Il pleut sur un sol mouillé - La
"nouvelle grippe" n'est pas de la "grippe porcine"
Il y a une semaine, la nouvelle éclatait dans tous les médias
: une recombinaison de virus grippaux infectait de façon virulente les
personnes au Mexique. On signalait plusieurs morts.
L'expression "Grippe porcine" apparut subitement dans les titres de
tous les médias en faisant porter sur la filière le discrédit
lié à la maladie. L'OMS alertait d'une possible pandémie
et, fatalement, le porc était associé péjorativement à
un problème sanitaire grave.
Depuis le mercredi 29 après-midi, les médias (suivant les instructions
des autorités de l'UE) ont rebaptisé la maladie en l'appelant
"nouvelle grippe". Il était temps. Nous pensons qu'il y a eu
un manque de sensibilité politique pour réagir avant et éviter
à la production porcine de culpabiliser inconsciemment alors qu'elle
est totalement innocente dans le cadre de l'UE.

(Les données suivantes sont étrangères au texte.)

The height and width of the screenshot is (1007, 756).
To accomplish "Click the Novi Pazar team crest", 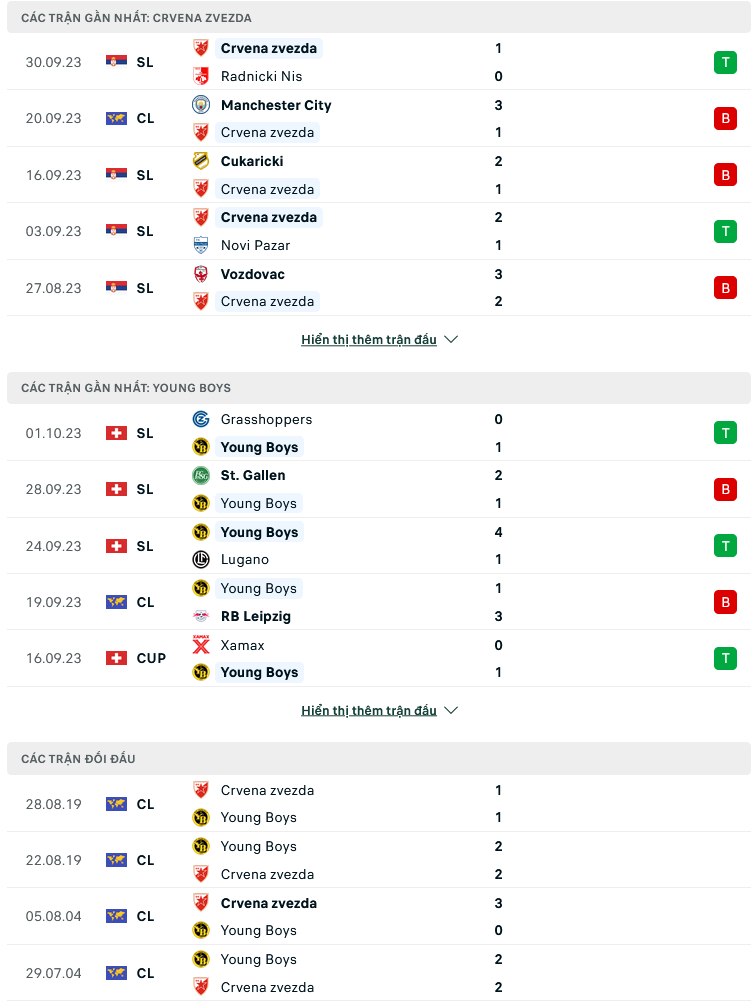I will point(201,245).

Il y a des bonnes nouvelles : la grippe est bénigne (la mortalité
mexicaine devrait être imputée à l'incompétence de
son système de santé), les antiviraux existants sont efficaces
et jusqu'à maintenant on ne signale pas de baisse de consommation liée
à l'alerte sanitaire comme en attestent les principaux opérateurs
dans la distribution de viande fraîche sur notre marché.

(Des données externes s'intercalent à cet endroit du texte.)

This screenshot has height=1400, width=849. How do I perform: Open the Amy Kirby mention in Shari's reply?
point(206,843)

En fonction de la manière dont évoluera cette crise sanitaire,
le marché du porc en vif parait ferme comme de la pierre. Les répétitions
successives au même cours montrent que nous nous trouvons dans une zone
d'attente de la hausse de l'été.
La crise financière a entraîné des ventes non volontaires
par manque de financement (ce qui explique les prix particulièrement
bas des longes il y a seulement quelques semaines) et, en général,
les stocks de pièces nobles ne sont pas importants. Il n'y a pas de stockage
privé comme les autres années qui peut freiner les hausses. Si
le consommateur, fidèle au rendez-vous, est présent avec la vigueur
estivale habituelle, alors certaines pièces devraient être revalorisées
de façon importante.
La France hésite (en attendant de monter); l'Allemagne a revalorisé
ses prix et tout parait comme si les marchés s'interrogeaient en attendant
de voir qui commence le premier le mouvement haussier.
Malgré la résistance à la hausse que le secteur de la transformation
a mis en évidence en Espagne dans les dernières semaines, la réalité
du marché imposera sa loi et il n'y aura pas d'autre choix que celui
de suivre la voie des autres pays. En quelques mots, si le cours monte en Europe,
il montera aussi en Espagne.
On s'attend à une bonne campagne pour cet été : prix à
la hausse, offre contenue et flux d'exportation confortables. Pour les autres
intervenants de la filière (abattage et transformation), on s'attend
à plus de difficultés.
Mieux vaut marcher au pas que courir et trébucher.